Referendum : l'Assemblée Nationale veut "garantir" la protection de l'environnement dans l’article 1er de la Constitution

La tenue du référendum pour "garantir" la protection de l'environnement dans l'article 1er de la Constitution vient de franchir une nouvelle étape. Sans surprise, l'Assemblée Nationale a voté le 16 mars en faveur du projet de loi. Mais rien n'est encore gagné : le Sénat doit encore valider l'article en les mêmes termes, ce qui est plus incertain. 

Assemblee nationale hemicycle plein vue panoramique
Le vote de l'article en les mêmes termes par l'Assemblée Nationale, puis par le Sénat, est une étape obligatoire avant la tenue du referendum.
@AN

[Mis à jour le 17/03/2021] Issu des propositions de la Convention citoyenne pour le climat, le projet de réforme de la Constitution via référendum poursuit sa route.
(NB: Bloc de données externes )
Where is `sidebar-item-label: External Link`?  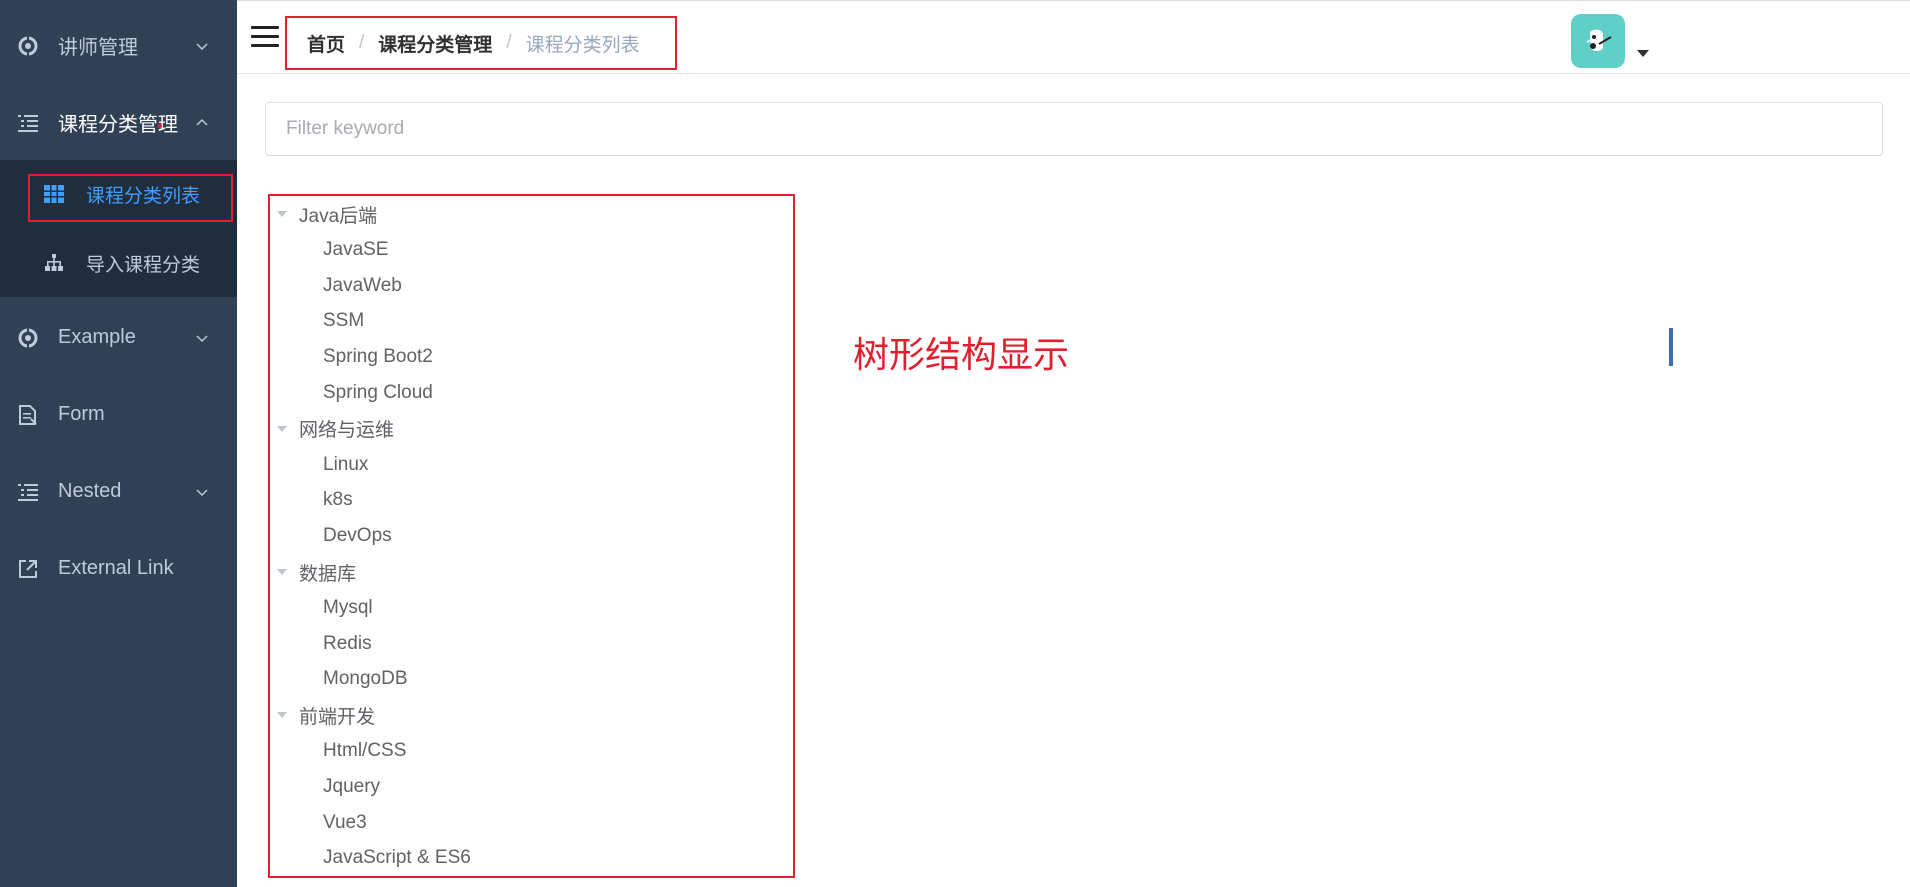 sidebar-item-label: External Link is located at coordinates (116, 568).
Suite à l'examen du projet de loi à l'Assemblée Nationale du 9 au 11 mars, les députés ont adopté le 16 mars, sans qu'il ne soit modifié, le projet de loi intégrant la protection de l'environnement dans l'article 1er de la Constitution, qui pose les principes fondateurs de la République, comme l'égalité et la laïcité. 
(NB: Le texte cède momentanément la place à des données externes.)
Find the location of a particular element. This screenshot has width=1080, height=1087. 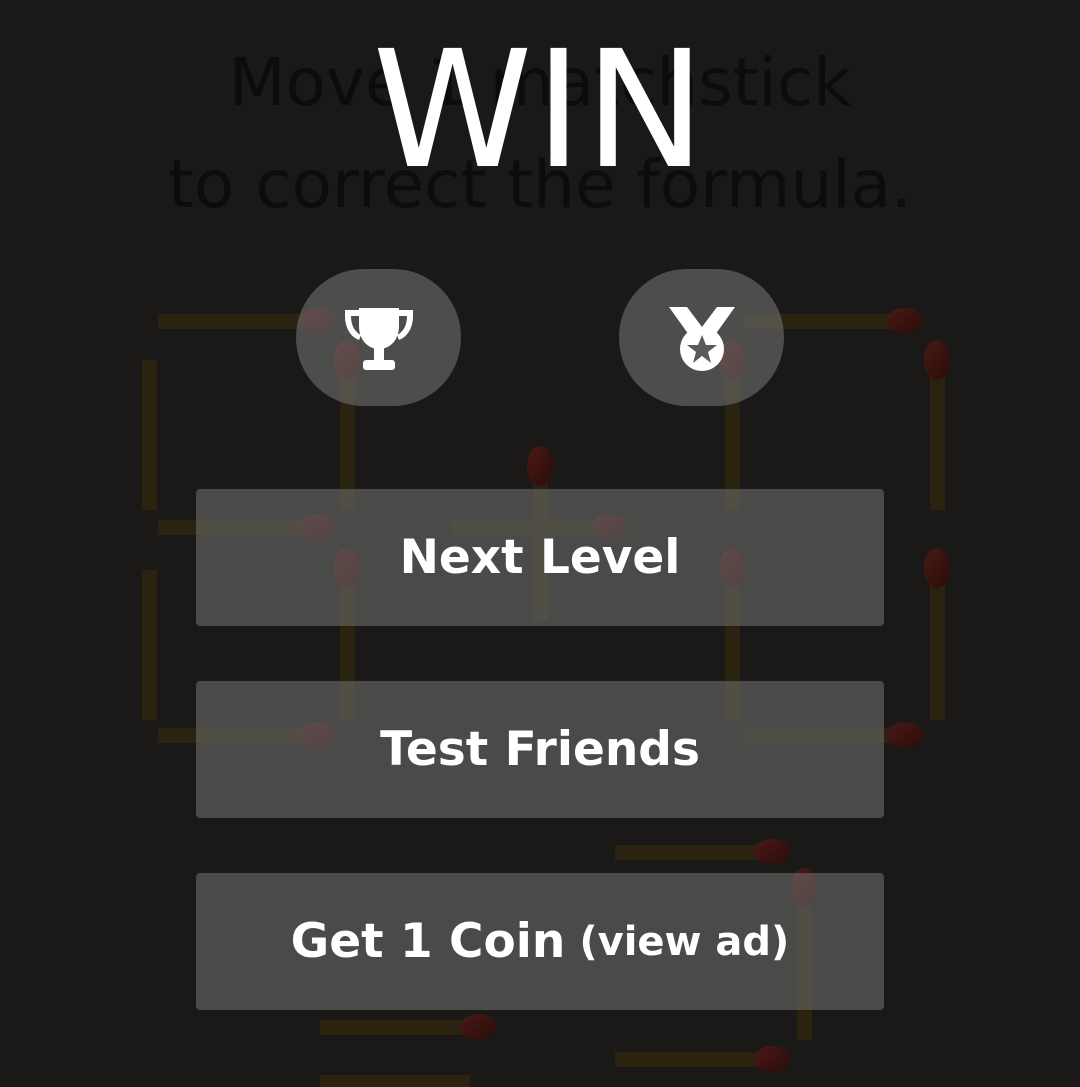

medal-icon is located at coordinates (702, 338).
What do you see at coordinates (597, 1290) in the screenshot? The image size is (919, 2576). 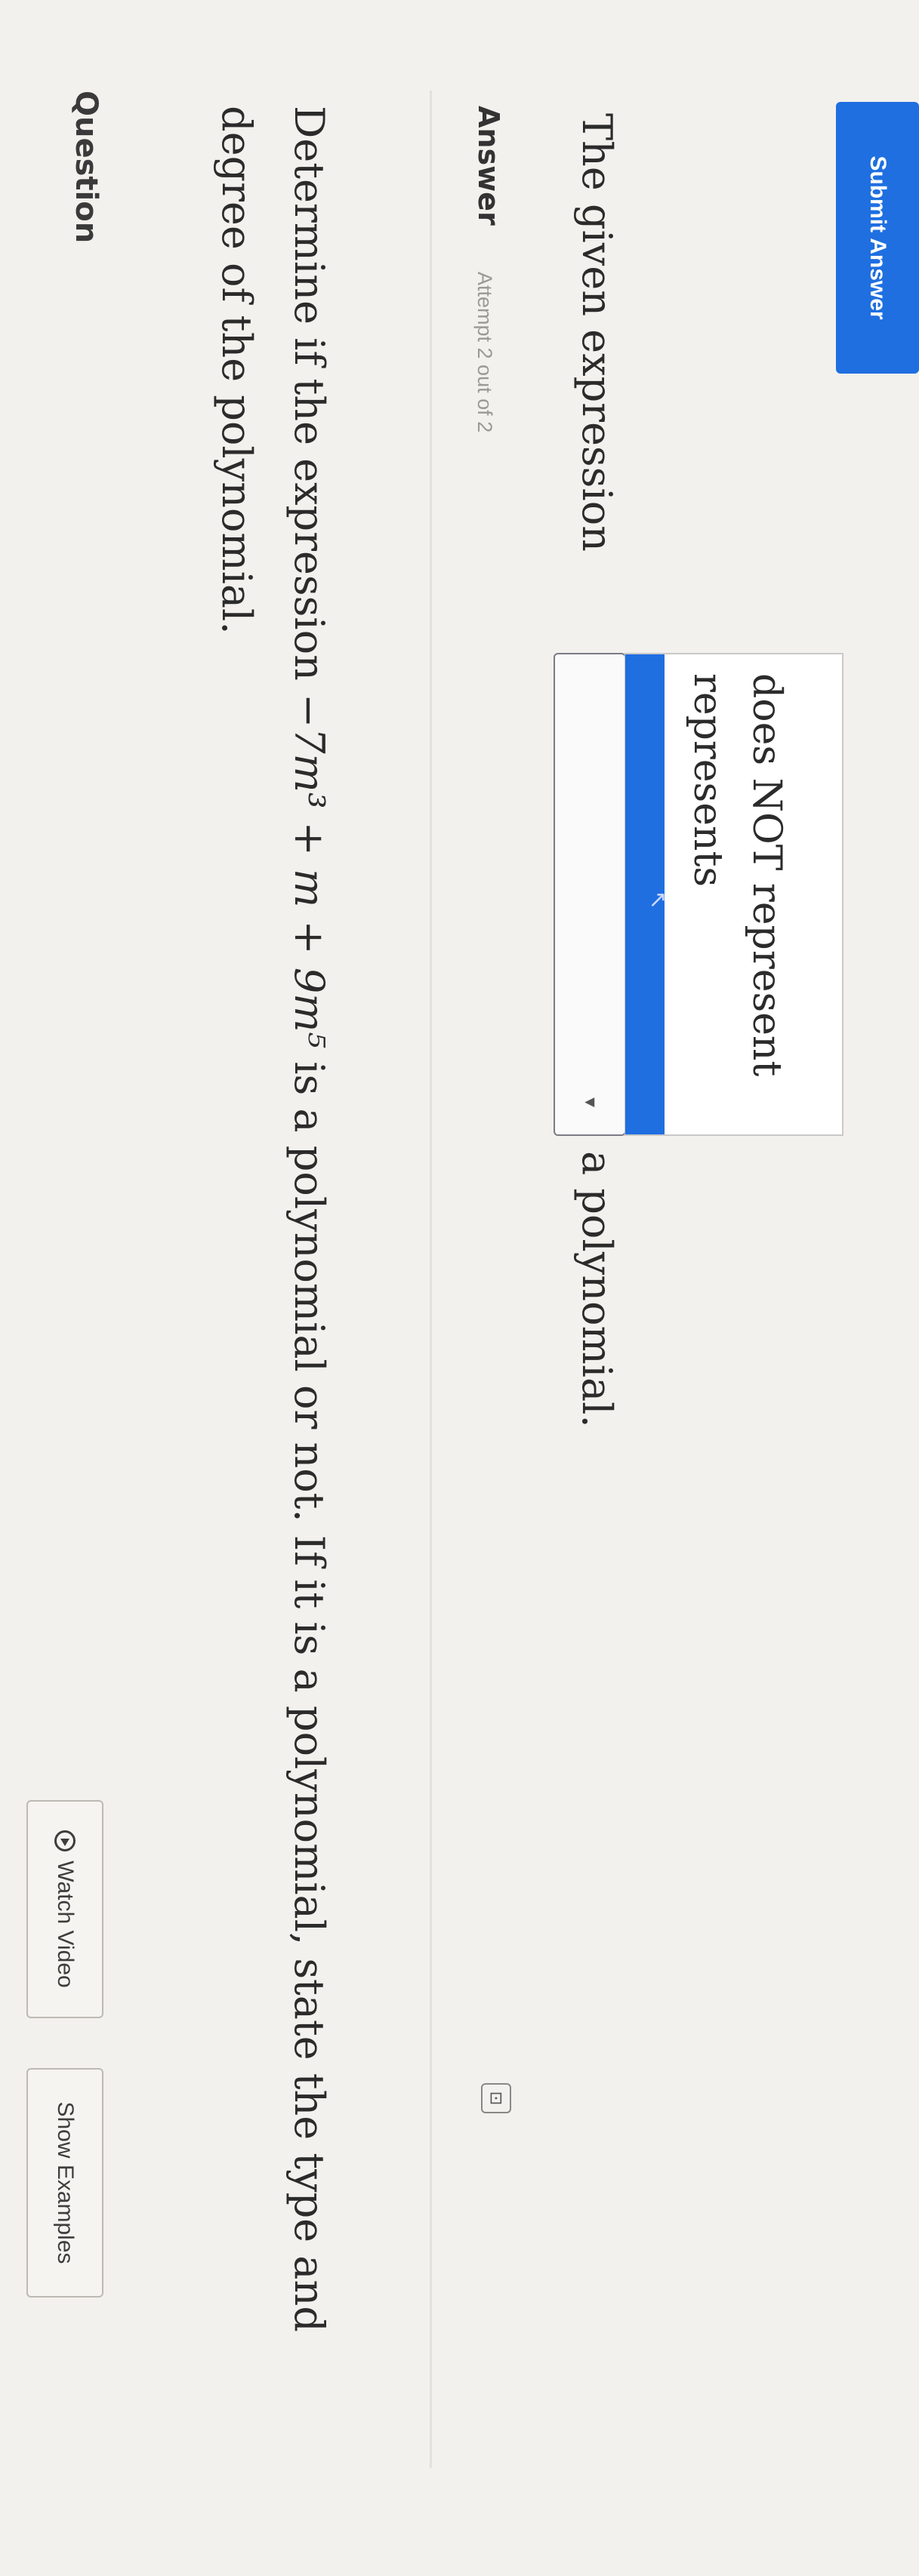 I see `answer-sentence-end: a polynomial.` at bounding box center [597, 1290].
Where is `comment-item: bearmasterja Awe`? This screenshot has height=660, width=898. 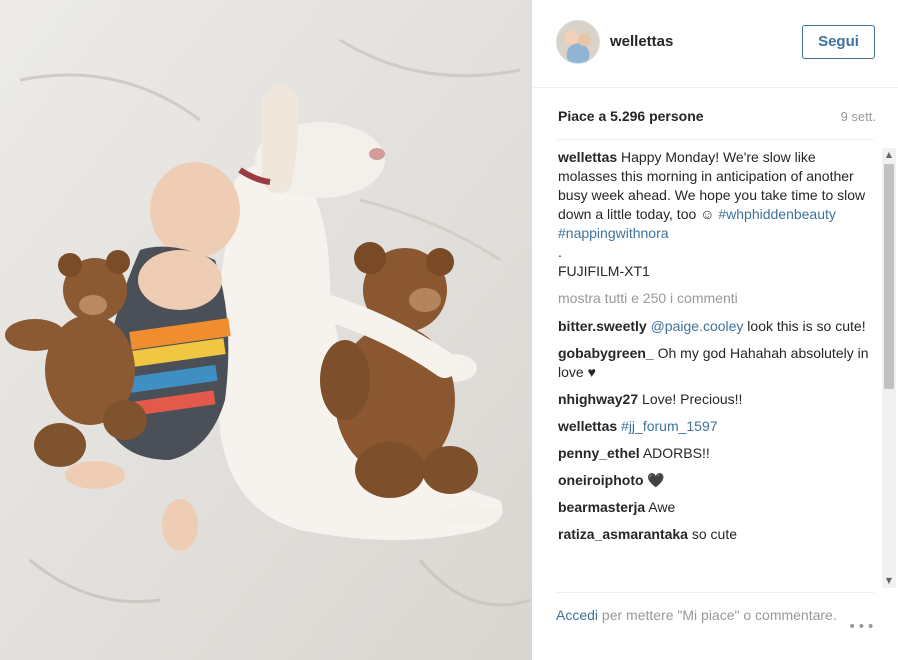 comment-item: bearmasterja Awe is located at coordinates (718, 508).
L'inscription "la France garantit la préservation de l'environnement et de la diversité biologique et lutte contre le dérèglement climatique" a donc été officiellement validée par l'Assemblée. Une étape essentielle avant le plébiscite souhaité par Emmanuel Macron à l'automne prochain. Sur les 553 votes, 391 députés se sont prononcés en faveur de la loi. Parmi les soutiens, sans surprise,  le groupe LREM et le parti socialiste. Les députés France Insoumise ont en revanche voté contre, et la plupart des députés LR se sont abstenus. 

Les débats se poursuivent

Le point cristallisant les débats porte sur l’utilisation du terme "garantir". L'opposition dénonçant dans le terme "garantir", "un coup de com" qui va mettre en danger des entreprises", selon la député LR Brigitte Kuster. Une critique balayée par le Garde des Sceaux, Éric Dupond-Moretti dans l'hémicycle : ces mots,  "nous les avons choisis, nous les assumons (...) car elle (la garantie) crée une quasi-obligation de résultats"
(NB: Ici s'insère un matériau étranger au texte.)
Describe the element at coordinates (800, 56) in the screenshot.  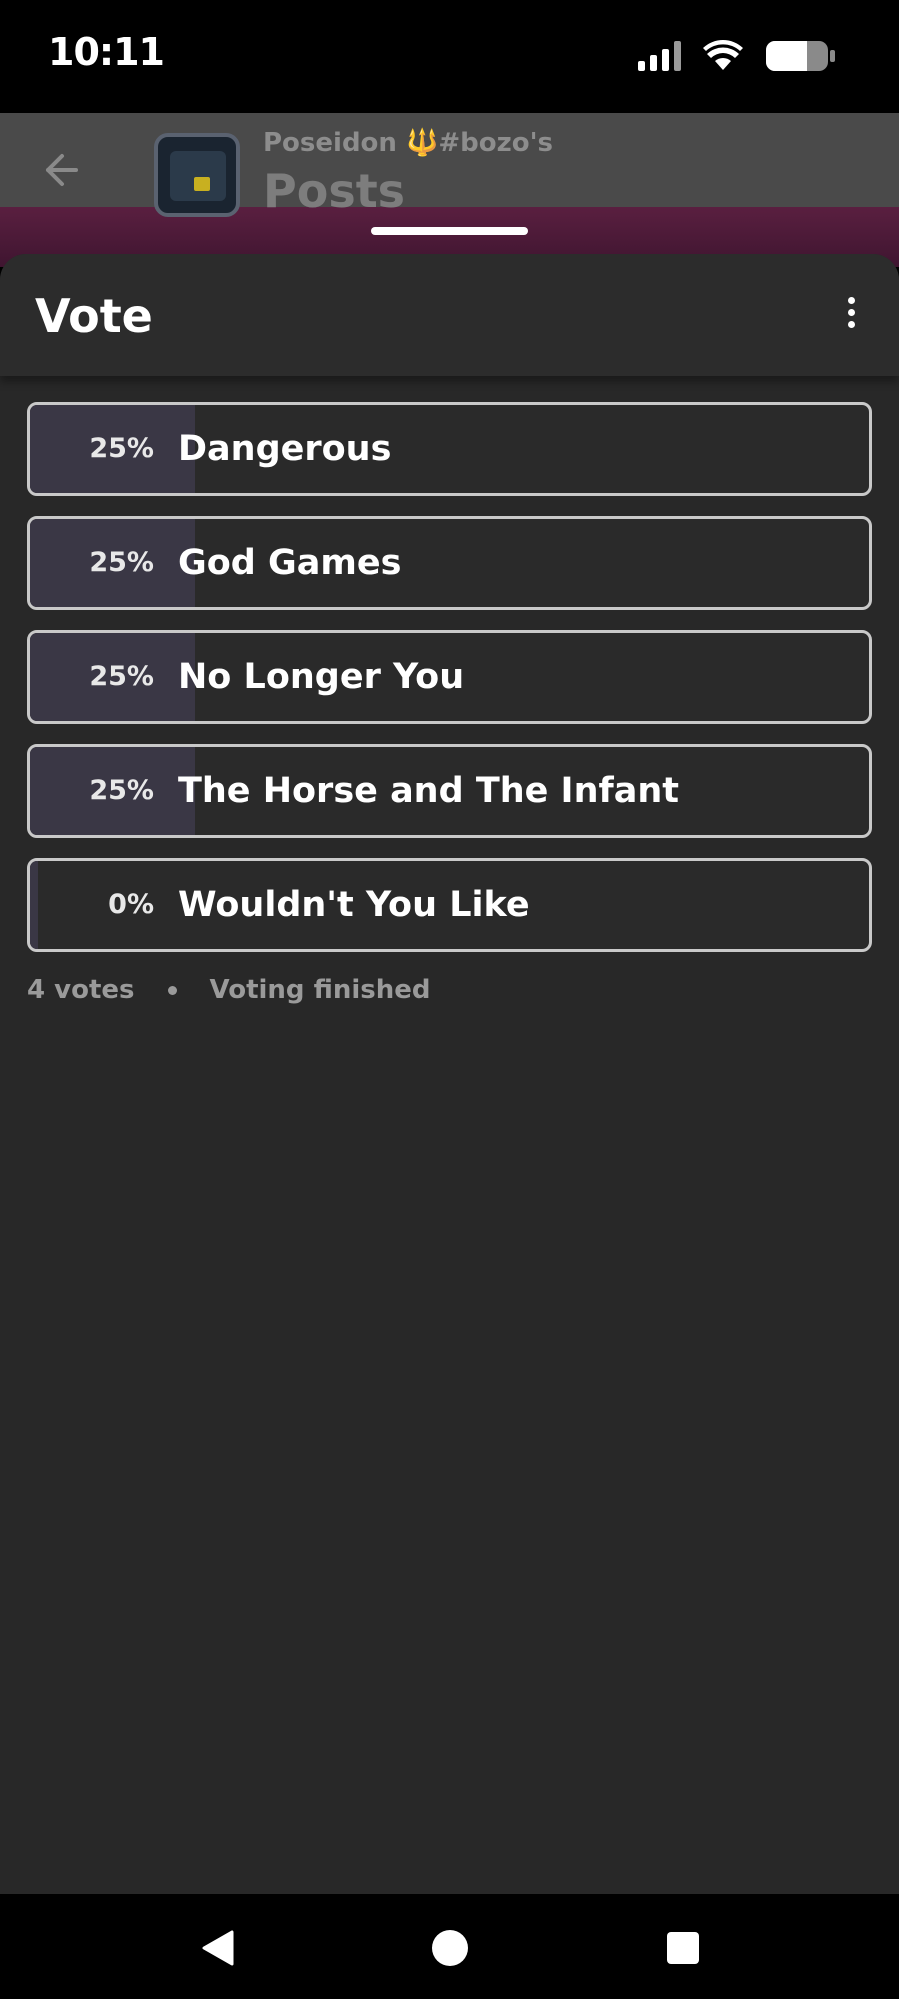
I see `battery-icon` at that location.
Aucun des amendements proposés n'a été retenu. "Souveraineté nationale", relocalisations, retraites, défense des traditions locales, droit à la légitime défense…. Des députés comme François Ruffin (LFI) et Julien Aubert (LR) avaient profité du projet de réforme de Constitution pour proposer tous types de modifications. "Ça part dans tous les sens", avait déploré le Garde des Sceaux en fustigeant "un dialogue de sourds" et des amendements qui n'ont "rien à faire dans l'article 1er de la Constitution". 

Rien n’est encore gagné

Cependant, rien n'est encore acquis. Avant la tenue du référendum, il faut que le texte soit adopté en des termes identiques au Sénat où la droite est majoritaire, et où l’adoption du terme "garantir" est plus encore controversée. Le Président de la chambre haute, Gérard Larcher (LR), a d’ores et déjà affirmé vouloir privilégier le verbe "agir" .

Certains députés ont mis en garde l’Assemblée. "Si vous refusez de céder sur le verbe garantir, vous aurez un résultat zéro" vu les intentions du Sénat. "Vous aurez perdu beaucoup de temps", assure l’élu LR Julien Aubert. Si le Sénat choisit de modifier les termes de l'article, le projet de loi retournera à l'Assemblée pour être de nouveau examiné et trouver un terrain d'entente. L'objectif du gouvernement est de pouvoir tenir le referendum avant la fin du quinquennat d'Emmanuel Macron, en mai 2022.